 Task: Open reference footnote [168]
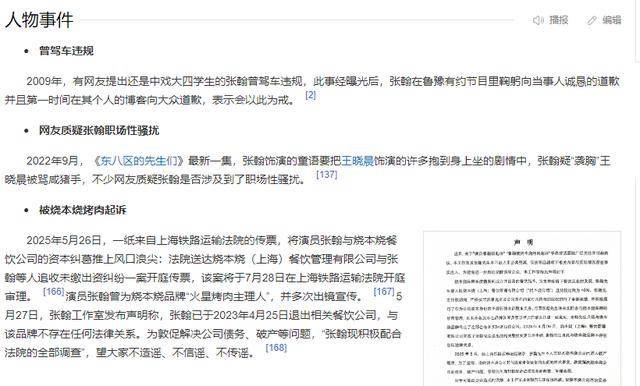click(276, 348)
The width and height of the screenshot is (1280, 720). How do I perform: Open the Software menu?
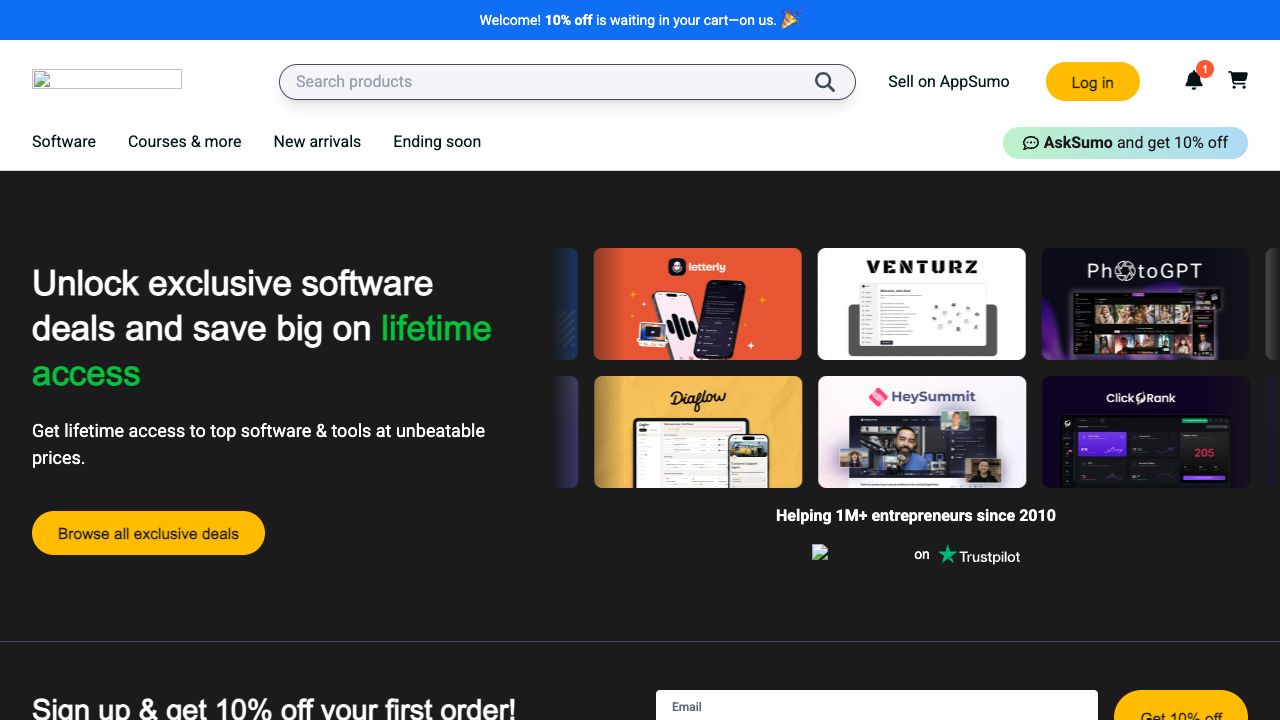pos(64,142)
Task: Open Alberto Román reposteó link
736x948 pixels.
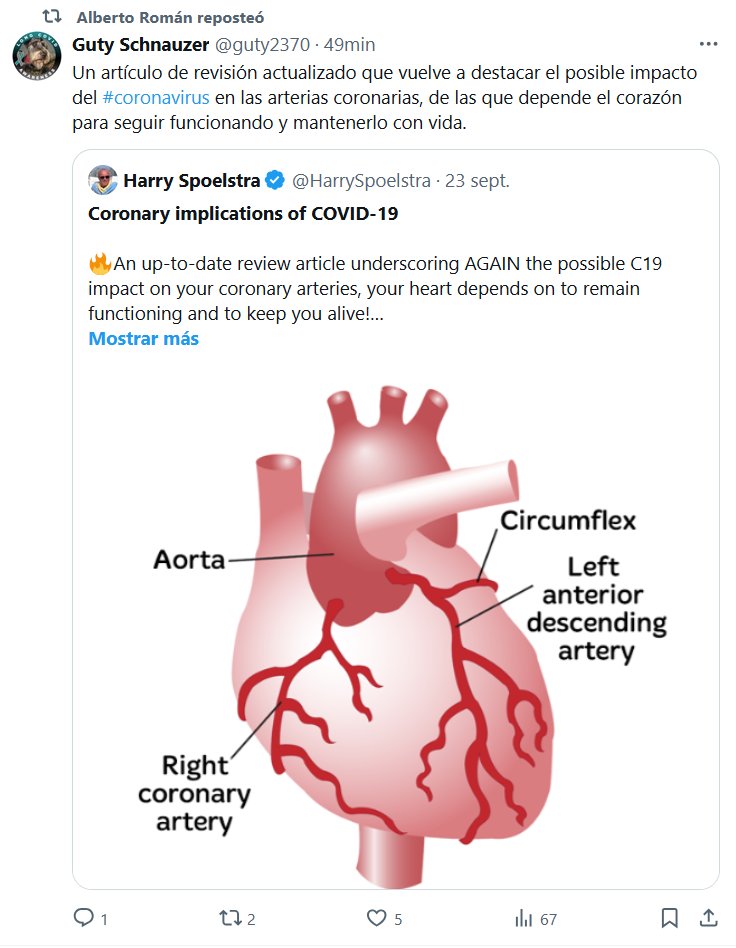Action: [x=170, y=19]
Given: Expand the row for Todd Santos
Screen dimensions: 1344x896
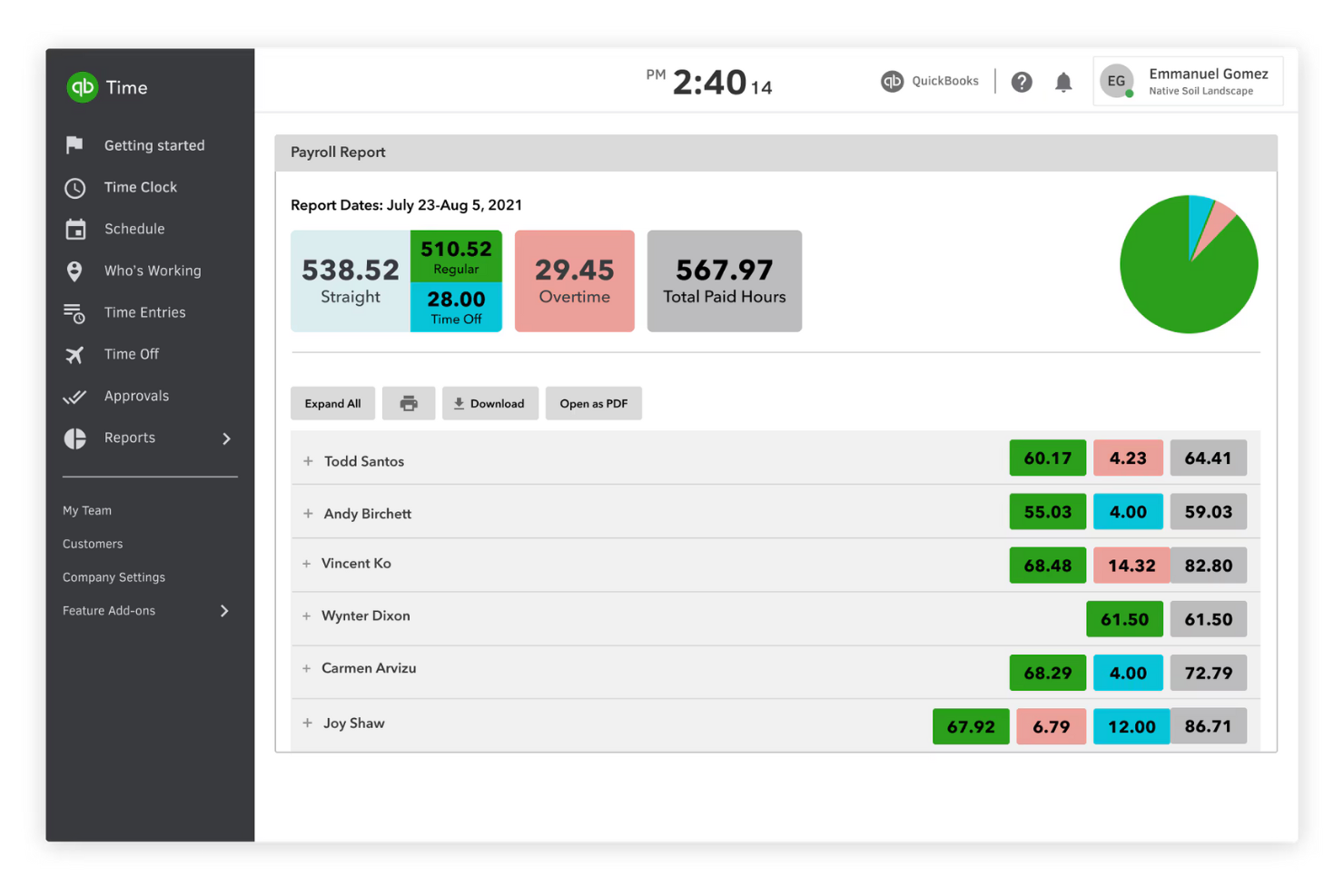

======

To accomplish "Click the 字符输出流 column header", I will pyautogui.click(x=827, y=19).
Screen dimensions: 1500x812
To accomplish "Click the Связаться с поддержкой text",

======

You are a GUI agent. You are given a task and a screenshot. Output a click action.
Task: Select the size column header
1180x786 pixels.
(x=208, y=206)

======

# Your task:
Could you write out the part of the entries that opens with the line containing "Task: Open reference footnote [168]" and closes with the line containing "Screen dimensions: 1344x896", switching "Software" to "Hardware" and keeping everything else unchanged? Leave the pictures out.

# Response to this exercise:
 Task: Open reference footnote [168]
click(276, 348)
The width and height of the screenshot is (1280, 720). How do I perform: Open the Hardware menu?
pos(64,142)
Task: Open Alberto Román reposteó link
736x948 pixels.
Action: [x=170, y=19]
Given: Expand the row for Todd Santos
Screen dimensions: 1344x896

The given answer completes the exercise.